World’s first investigation to examine claims concerning government polices including workfare and the bedroom tax
UN OFFICIALS have arrived in Scotland to investigate claims that the human rights of disabled people have been violated by the UK Government.
In a world first, members of UN’s Committee on the Rights of Persons with Disabilities (UNCRPD) will visit all four nations in the UK to investigate whether the UK Government has violated the rights of disabled people with a combination of a one per cent cap on annual welfare payment rises, the bedroom tax and the Department for Work and Pensions’ regime of welfare sanctions and workfare programmes.
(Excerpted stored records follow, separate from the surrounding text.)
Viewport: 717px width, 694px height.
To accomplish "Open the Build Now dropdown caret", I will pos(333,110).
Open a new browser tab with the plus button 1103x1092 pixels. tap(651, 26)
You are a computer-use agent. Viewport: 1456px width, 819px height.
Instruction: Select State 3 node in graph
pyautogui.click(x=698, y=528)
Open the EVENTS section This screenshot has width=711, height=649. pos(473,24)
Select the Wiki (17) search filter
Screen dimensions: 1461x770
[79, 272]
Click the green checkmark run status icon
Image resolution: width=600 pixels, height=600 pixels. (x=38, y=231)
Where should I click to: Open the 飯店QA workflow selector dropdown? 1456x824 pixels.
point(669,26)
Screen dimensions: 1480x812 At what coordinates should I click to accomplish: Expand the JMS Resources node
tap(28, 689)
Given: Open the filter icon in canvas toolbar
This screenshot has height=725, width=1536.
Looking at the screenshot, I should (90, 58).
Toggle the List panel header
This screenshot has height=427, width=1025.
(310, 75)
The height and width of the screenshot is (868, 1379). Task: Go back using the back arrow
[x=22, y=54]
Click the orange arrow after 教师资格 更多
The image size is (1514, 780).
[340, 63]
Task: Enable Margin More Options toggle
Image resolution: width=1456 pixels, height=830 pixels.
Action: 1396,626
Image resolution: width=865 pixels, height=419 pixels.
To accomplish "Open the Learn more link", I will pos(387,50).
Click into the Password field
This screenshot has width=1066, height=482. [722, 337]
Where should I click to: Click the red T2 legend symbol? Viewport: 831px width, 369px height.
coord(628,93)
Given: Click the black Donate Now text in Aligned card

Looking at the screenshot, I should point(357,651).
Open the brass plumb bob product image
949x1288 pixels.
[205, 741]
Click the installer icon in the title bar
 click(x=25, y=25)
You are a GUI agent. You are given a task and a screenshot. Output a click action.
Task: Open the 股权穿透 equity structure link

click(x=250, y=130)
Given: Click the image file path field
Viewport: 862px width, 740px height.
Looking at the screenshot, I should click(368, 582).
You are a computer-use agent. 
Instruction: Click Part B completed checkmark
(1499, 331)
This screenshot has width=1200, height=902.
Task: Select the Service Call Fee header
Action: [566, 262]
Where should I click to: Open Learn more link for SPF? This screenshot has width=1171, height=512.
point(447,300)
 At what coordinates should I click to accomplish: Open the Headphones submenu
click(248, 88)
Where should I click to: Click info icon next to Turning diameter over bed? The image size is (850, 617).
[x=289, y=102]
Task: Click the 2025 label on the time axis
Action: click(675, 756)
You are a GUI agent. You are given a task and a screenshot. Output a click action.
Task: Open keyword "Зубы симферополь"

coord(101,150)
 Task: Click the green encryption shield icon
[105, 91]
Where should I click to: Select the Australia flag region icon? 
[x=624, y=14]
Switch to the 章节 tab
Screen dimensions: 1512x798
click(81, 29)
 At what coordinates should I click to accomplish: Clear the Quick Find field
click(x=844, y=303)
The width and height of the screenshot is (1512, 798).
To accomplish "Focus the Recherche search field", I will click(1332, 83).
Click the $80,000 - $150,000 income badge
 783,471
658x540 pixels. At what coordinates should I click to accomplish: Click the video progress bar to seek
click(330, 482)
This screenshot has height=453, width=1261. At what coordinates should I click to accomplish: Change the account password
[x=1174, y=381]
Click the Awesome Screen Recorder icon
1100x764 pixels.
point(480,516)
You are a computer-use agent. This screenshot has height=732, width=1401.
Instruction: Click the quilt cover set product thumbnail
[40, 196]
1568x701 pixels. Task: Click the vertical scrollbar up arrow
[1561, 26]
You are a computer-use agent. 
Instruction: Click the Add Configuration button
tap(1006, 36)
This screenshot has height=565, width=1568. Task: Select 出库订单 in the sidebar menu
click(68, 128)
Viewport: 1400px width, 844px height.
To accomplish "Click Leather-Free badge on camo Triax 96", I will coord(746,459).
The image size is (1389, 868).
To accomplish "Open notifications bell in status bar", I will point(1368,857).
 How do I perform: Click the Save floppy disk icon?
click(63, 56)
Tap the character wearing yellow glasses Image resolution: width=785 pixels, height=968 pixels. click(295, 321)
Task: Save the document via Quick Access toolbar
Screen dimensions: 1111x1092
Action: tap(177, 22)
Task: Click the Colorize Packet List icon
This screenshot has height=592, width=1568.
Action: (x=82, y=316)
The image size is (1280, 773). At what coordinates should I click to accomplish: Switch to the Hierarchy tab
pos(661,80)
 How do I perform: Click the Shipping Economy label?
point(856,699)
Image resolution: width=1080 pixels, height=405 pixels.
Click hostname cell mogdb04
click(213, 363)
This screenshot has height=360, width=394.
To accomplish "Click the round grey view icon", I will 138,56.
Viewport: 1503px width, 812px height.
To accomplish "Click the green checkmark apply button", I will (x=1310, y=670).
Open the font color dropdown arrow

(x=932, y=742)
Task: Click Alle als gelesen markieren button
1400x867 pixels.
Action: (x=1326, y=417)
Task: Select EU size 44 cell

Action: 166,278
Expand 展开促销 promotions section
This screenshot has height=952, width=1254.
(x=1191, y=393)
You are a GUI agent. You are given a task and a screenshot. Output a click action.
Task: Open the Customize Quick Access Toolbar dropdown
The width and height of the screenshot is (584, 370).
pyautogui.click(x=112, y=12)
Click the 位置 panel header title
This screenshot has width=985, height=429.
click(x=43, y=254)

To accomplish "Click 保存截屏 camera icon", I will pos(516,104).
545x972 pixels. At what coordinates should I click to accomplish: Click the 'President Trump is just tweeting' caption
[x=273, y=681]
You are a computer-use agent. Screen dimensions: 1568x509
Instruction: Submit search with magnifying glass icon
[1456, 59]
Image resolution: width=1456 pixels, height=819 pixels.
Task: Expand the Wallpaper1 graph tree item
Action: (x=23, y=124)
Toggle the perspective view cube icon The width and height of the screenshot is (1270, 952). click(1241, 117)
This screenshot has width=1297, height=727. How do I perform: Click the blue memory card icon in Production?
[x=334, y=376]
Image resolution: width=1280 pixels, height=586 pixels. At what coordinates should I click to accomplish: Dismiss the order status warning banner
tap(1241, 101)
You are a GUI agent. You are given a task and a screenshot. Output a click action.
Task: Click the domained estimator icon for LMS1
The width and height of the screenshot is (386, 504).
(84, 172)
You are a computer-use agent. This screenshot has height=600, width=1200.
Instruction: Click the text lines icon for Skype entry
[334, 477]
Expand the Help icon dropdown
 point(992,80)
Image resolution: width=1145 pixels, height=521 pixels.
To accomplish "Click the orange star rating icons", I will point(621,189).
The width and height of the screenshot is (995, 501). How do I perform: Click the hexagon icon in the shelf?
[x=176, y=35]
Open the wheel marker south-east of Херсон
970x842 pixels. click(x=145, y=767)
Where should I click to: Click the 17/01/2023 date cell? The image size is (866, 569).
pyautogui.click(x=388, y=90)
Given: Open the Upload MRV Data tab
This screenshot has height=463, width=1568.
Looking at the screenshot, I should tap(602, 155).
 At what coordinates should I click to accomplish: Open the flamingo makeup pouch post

The investigation was instigated by disability rights campaign group Disabled People Against Cuts (DPAC), who issued a complaint to the UN detailing over 40 items of evidence indicating that disabled people’s rights are being violated.
A spokesperson for DPAC, quoted in the Sunday Herald said: “Many disabled people are facing a multitude of attacks on their human rights and living standards.
“It is rarely just one or two issues per person. This is the crucial point in the current retrogression of the human rights of disabled people.”
DPAC’s Scottish sister campaign Black Triangle has also announced its plans to take the case of Michael O’Sullivan, a disabled and mentally ill father of two who killed himself following welfare sanctions, to the UN special raconteur for investigation.
In a unique verdict, a coroner recently found that O’Sullivan’s suicide was directly related to his being found “fit for work” following a work capability assessment.
At the inquest into O’Sullivan’s death, coroner Mary Hassell said: “[His] anxiety and depression were long-term problems but the intense anxiety that triggered his suicide was caused by his recent assessment by the [DWP] as being fit for work, and his view of the likely consequences of that.”
Black Triangle has also compiled a dossier of over 80 deaths linked to changes in welfare provision.